▶ _Short exercise_:
Locate every line in the rows below that contains the string "size", and copy each such line in full. Case counts.
## Start
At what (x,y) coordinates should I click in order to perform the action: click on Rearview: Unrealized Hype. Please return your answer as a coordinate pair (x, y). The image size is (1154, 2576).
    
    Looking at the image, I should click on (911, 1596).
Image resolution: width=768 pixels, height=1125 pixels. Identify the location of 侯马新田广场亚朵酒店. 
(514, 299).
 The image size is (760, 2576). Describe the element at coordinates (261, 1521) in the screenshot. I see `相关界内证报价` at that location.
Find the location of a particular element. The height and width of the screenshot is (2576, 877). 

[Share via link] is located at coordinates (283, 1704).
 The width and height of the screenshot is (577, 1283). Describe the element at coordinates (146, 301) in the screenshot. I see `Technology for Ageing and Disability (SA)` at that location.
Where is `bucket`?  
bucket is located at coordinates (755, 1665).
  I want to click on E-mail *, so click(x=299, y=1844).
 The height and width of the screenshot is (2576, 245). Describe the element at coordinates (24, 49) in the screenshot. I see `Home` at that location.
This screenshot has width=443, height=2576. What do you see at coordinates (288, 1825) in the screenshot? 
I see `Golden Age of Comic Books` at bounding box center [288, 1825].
## End
▶ _Result below_:
At what (x,y) coordinates should I click in order to perform the action: click on Rearview: Unrealized Hype. Please return your answer as a coordinate pair (x, y). The image size is (1154, 2576).
 The image size is (760, 2576). Describe the element at coordinates (261, 1521) in the screenshot. I see `相关界内证报价` at that location.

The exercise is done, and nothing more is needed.